On Jul 9, 8:38*pm, Jey <J...@discussions.microsoft.com> wrote:
> I want to design a tool to import data from an excel workbook with multiple
> tabs into multiple tables in a database. The excel sheet will be used for
> field staff to enter data into, and will be set up ahead of time so it will
> be consistant as far as field names etc. They specifically want excel (I
> tried to sell them on the idea of distributing a data entry package in
> access, but they didn't go for it!).
>
> Most importantly I want the tool to validate the data first and give the
> user a chance to fix any entries that don't match the data type of the field
> it is supposed to be going to!
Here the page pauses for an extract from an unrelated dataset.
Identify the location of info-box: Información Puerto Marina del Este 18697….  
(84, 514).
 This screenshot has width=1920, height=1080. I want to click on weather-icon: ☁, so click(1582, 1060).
I want the basic flow to be:
> -allow the user to navigate to the file they want to import
> -check the data
> -if the data has problems, generate a report for the user
> -if the data is OK, proceed with importing it
> (but I'm open to alternate suggestions!)
>
> I basically want it to do what the 'import from excel' wizard does, but
> multiple times per workbook with the tab & table selections automated, and
> with a detailed error report generated in case of a failure to import! Plus
> some 'pre-import' formatting on the excel sheet (ex. converting all formulas
> to values). The other complication is that some data from one tab will have
> to be copied to multiple records on subsequent tabs. For example tab1 has
> weather data for the day, creating 1 record in table1. The ID of that record
> created in the database has to go into a field for each record on tab2/table2.
>
> I'm fairly new at VBA, so I'm having trouble even getting started. I'd
> appreciate it if someone could give me some ideas on what might work for the
> various steps?
>
> Thanks,
> Jey
I hate to say this, but Access is much better at validation as the
data is entered than Excel is. This is going to be a serious hassle.
This would be pretty straightforward in Access. Create your tables,
enforce Referential Integrity, create validation rules for the fields
you need to, and you're pretty much done. The code, if you need any,
would be relatively minor. I get the feeling that this will be
anything but that - IMO, Excel is the wrong tool for the job.